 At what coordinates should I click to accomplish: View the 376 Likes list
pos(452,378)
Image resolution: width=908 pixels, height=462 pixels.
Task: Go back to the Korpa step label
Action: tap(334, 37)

------------------------------------

- **WORK TO COMPLETE**: Return these lines unchanged.

- **OUTPUT BELOW**:
 At what coordinates should I click to accomplish: View the 376 Likes list
pos(452,378)
Image resolution: width=908 pixels, height=462 pixels.
Task: Go back to the Korpa step label
Action: tap(334, 37)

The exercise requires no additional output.